## START Excerpt to read
Oh, what a long week! I has been an incredible journey into self-doubt, and some fear and loathing. I am riding the backside of all those emotions, and I am feeling great! First of all, I have come to terms with my life, and with the plans God has in store for me. I am no longer my own person, and by that I mean, that my entire life is surrounding and directed by what I believe to His purpose for my life. I am focused, and I am directed and I know where I am going. It is a great feeling to be connected to the One who made you, and who has called you to live a certain way.
I still feel a bit antsy about the whole mess at work -- you know -- manager #3 leaving mid-week, and no news on what will happen next. I will have 4 managers in one year of work, which IMHO, is just crazy. These managers have all left because of what they felt was a lack of opportunity for growth. They have gone on to better jobs, better pay, and far better pastures. I am happy for them, and I wish them all the best. I think you have to go when you sense the door opening, and that is where I am at today.
I am getting ready for work, taking some extra time this morning just to live and let be. I am on my way out that door, literally the UOPX door, so I don't really mind showing up late. I don't plan to take advantage of my employer, mind you, but frankly I have worked myself into such a state over the last year, allowing the pressure to perform to make me sick. I will not allow that to happen again. I have learned that mighty lesson. No one has the right to make another person ill by pressuring them into performing a certain way. We ALLOW them to do it when we give them the power. I am saying no, and I am taking the power back. God is over me, He is in control, and therefore, my employer -- however grateful I may be for a job -- will not coerce me into working harder so that I come into work with fear and anger about the work I am supposed to be doing each day.
As I consider my way, and I think about what the plans are for my life, I realize that I have allowed a company to call the shots over my life. When I was at Macy's I didn't do this. Sure they tried to make me work more hours, work harder, sell more credit, etc., but I stood my ground and I said "Sure ---" all the while I did what I knew was best, best for me. At UOPX, I was so bent on fitting in and on being liked, that I worked harder than anyone else. I did the dials, I tried my very best, and I spent days and months agonizing over how to be what they expected me to be. Of course, this was an impossibility, because that would have been like asking a cat to be a dog. Perhaps you could train the cat to bark, to scratch a certain way, to fetch -- but inside and on the outside -- you would still have a cat ACTING like a dog.
## END Excerpt to read
**Set problem A**:
Copy out the stretch of the journal entry about a long week from "Oh, what a long" through "live a certain way.", replacing "focused" with "centered".
**Set problem B**:
Extend the journal entry about a long week of self-doubt and trouble at work, starting after its last sentence.
## START Records shown
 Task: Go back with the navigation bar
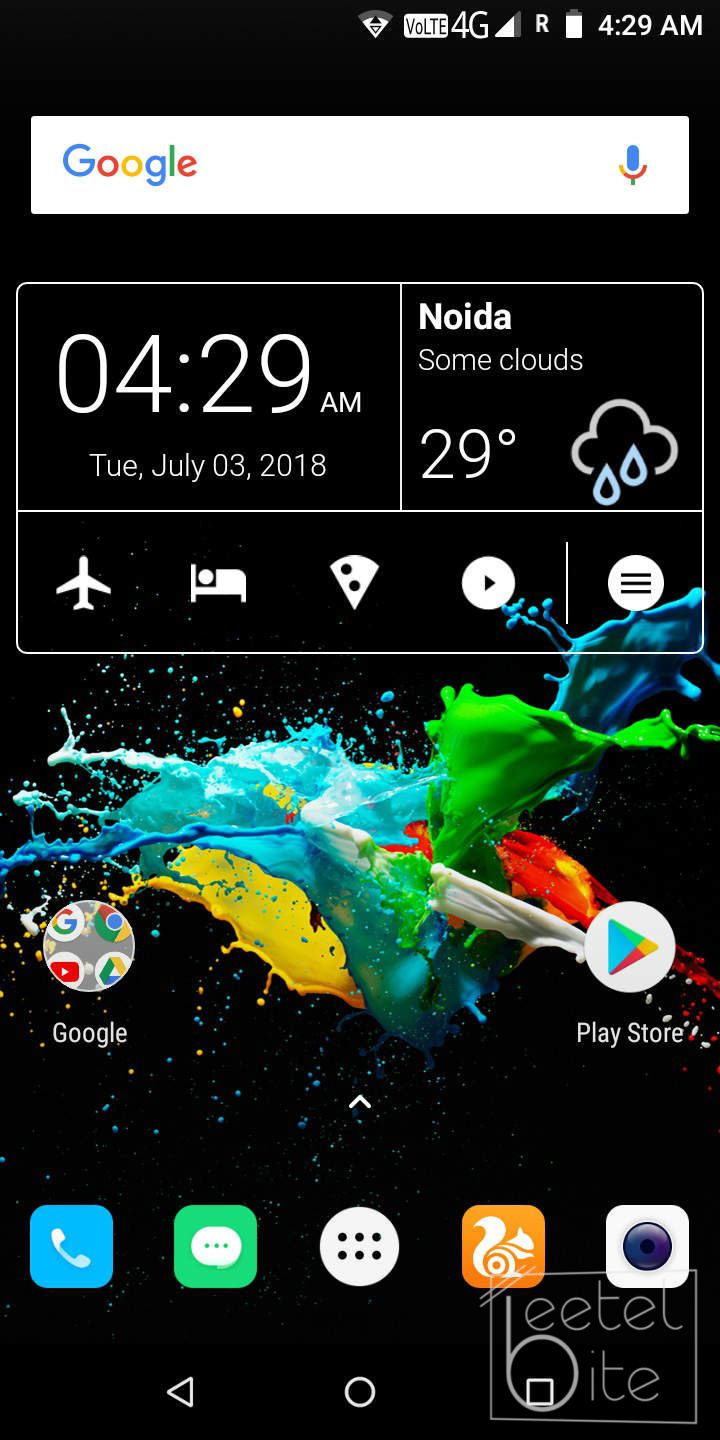tap(180, 1391)
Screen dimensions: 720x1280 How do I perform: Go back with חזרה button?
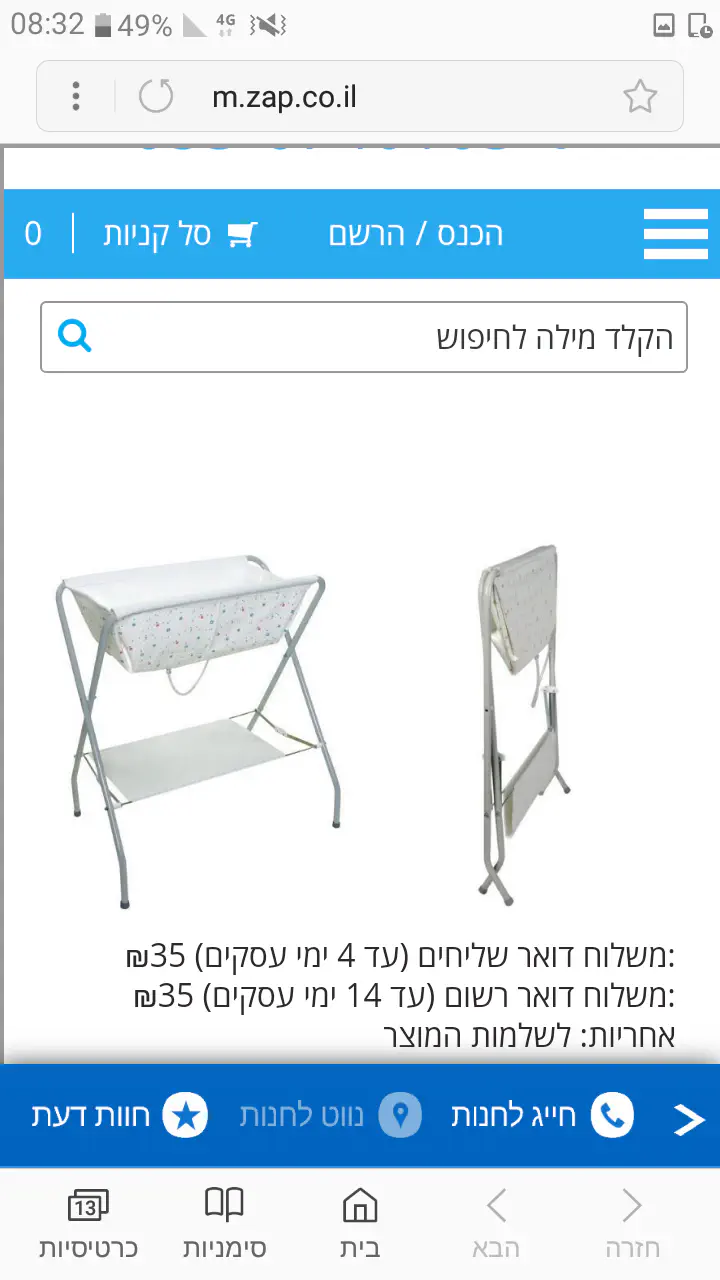tap(632, 1222)
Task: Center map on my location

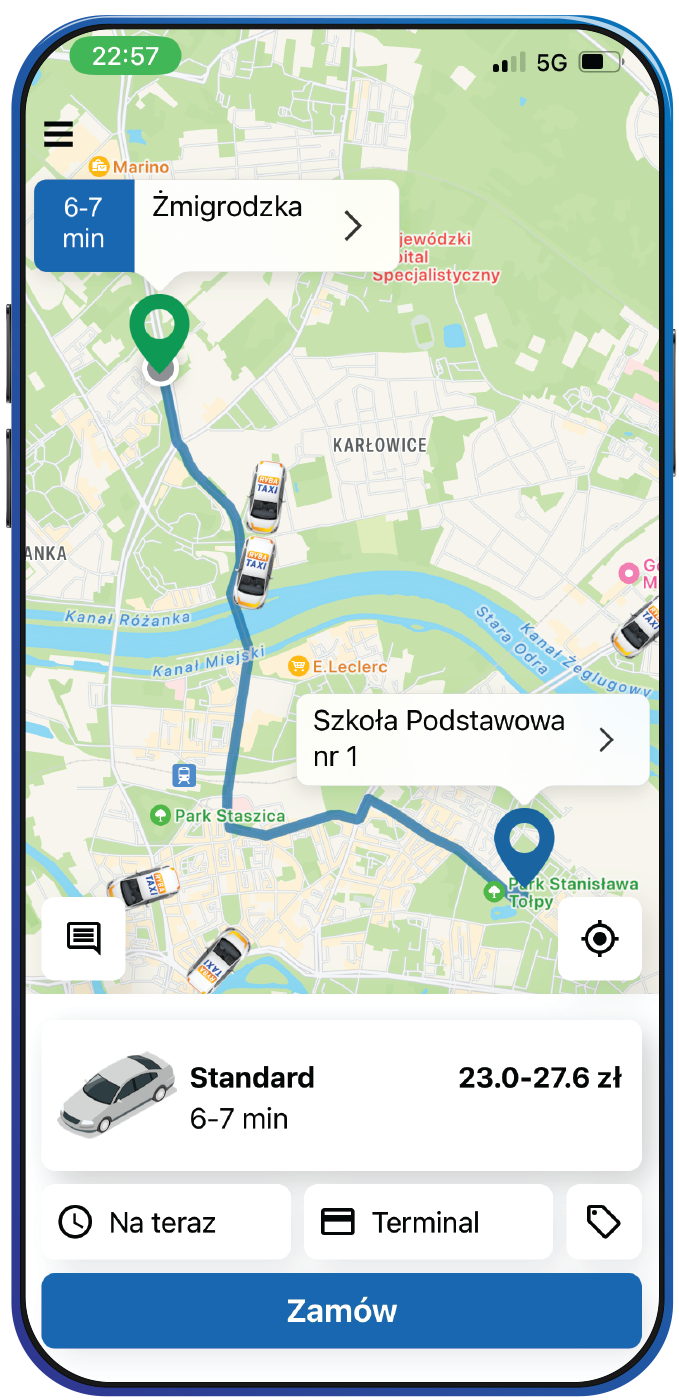Action: click(600, 938)
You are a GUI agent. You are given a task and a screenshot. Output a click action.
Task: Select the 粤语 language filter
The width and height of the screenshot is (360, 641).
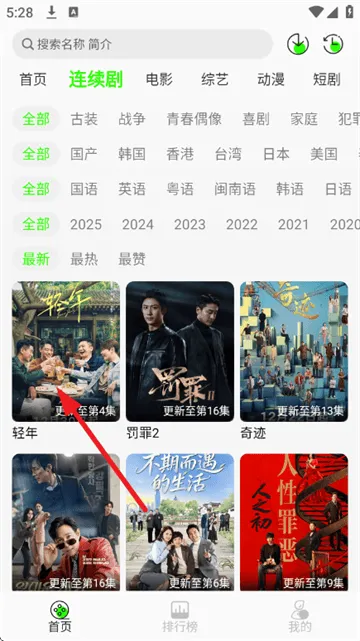point(180,189)
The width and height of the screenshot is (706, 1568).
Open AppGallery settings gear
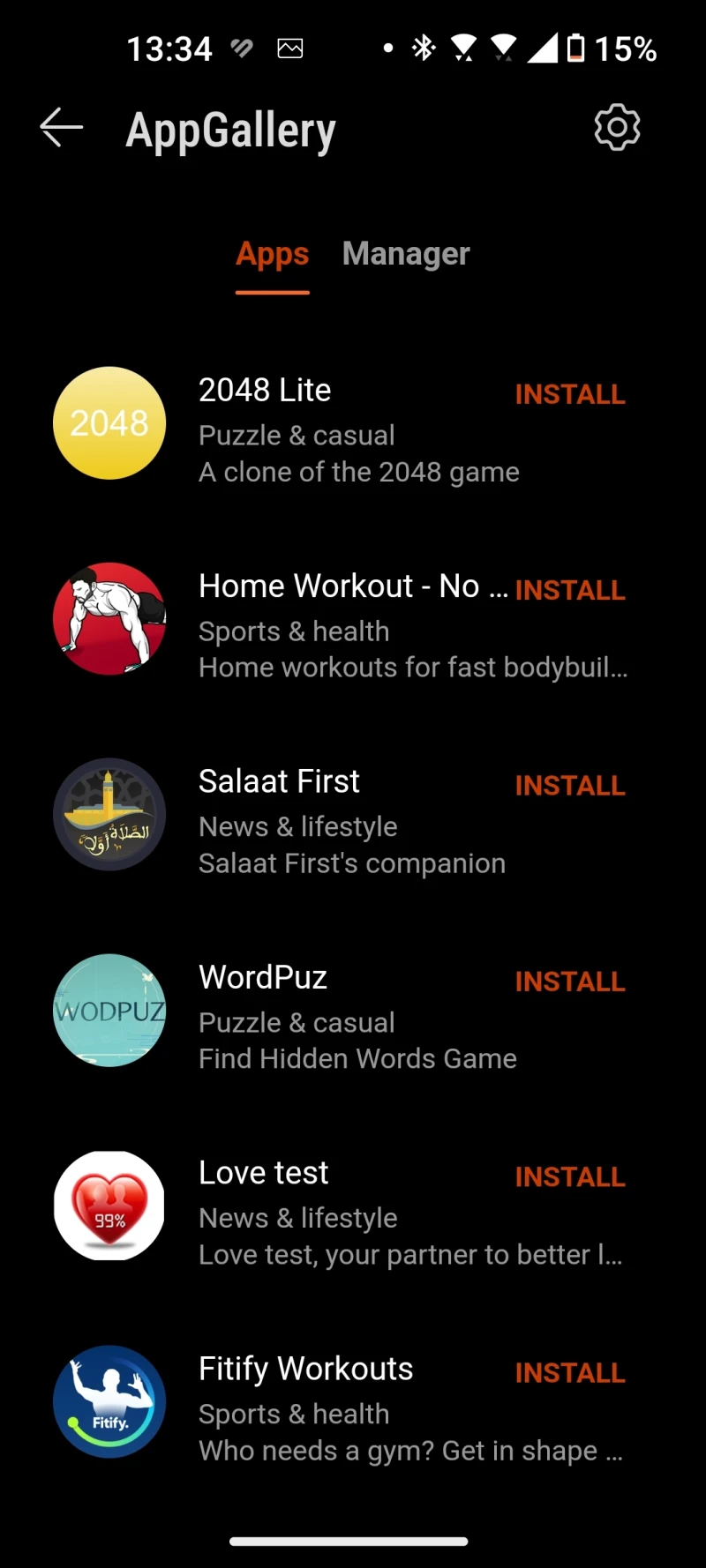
## END Records shown
**Reply A**:
Oh, what a long week! I has been an incredible journey into self-doubt, and some fear and loathing. I am riding the backside of all those emotions, and I am feeling great! First of all, I have come to terms with my life, and with the plans God has in store for me. I am no longer my own person, and by that I mean, that my entire life is surrounding and directed by what I believe to His purpose for my life. I am centered, and I am directed and I know where I am going. It is a great feeling to be connected to the One who made you, and who has called you to live a certain way.

**Reply B**:
In much the same way, this is what I experienced. I tried to become what I thought they wanted, and in doing so, I lost that part of me that keeps me centered, and happy. I am not your typical advisor, and in fact, I am not a good advisor (honest opinion). I am a Creative Designer -- it is what I am really -- and the past year of running from my true ability -- has caused me great discomfort and pain. I am liked a caged animal, pacing back and forth, who finally succumbs to sleep due to boredom. I need to be free, I need to be able to do what I do, and not be stuck in a cage all day long. Some people can do it, and the Lord knows that school's like UOPX need advisors to work their lines; however, I am not one of them. I have not wanted to say it for fear of being let go, but now I am fully trusting the Lord to provide, so I can say it aloud: I am not an advisor, I am a creative person who needs to be set free so they can be creative!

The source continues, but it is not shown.